## Your goal
Pull out each line of the listing below that contains the string "Formation".

----- Provided records -----

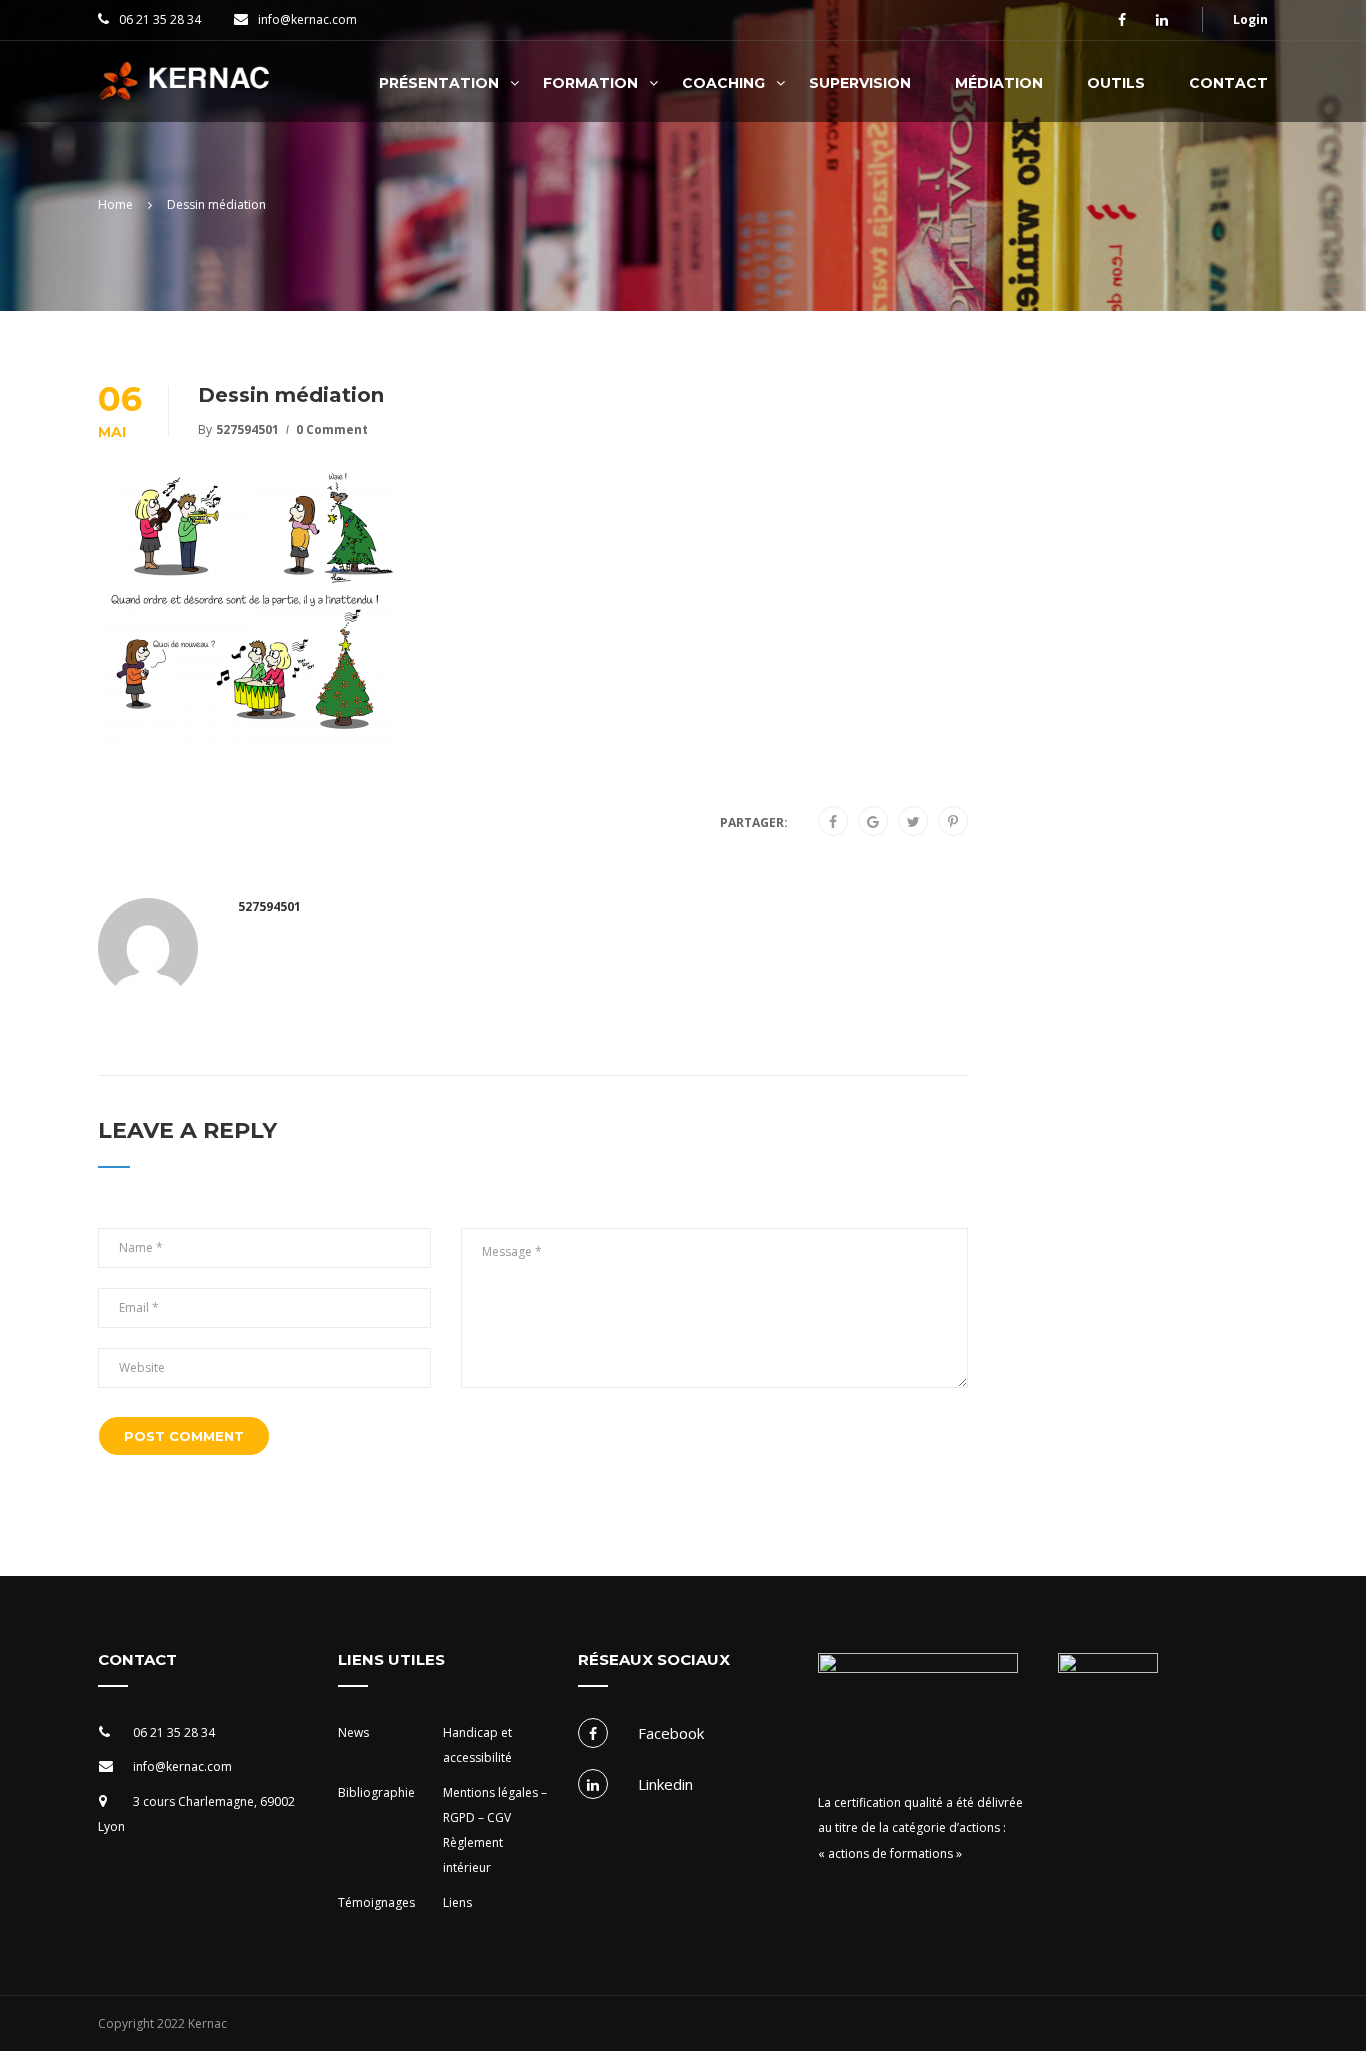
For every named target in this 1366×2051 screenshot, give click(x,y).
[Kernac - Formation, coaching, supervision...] (189, 91)
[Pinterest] (953, 822)
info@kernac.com (307, 19)
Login (1250, 19)
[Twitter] (913, 822)
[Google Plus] (873, 822)
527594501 (247, 429)
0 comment (332, 429)
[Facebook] (833, 822)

-----

## Result for this task
[Kernac - Formation, coaching, supervision...] (189, 91)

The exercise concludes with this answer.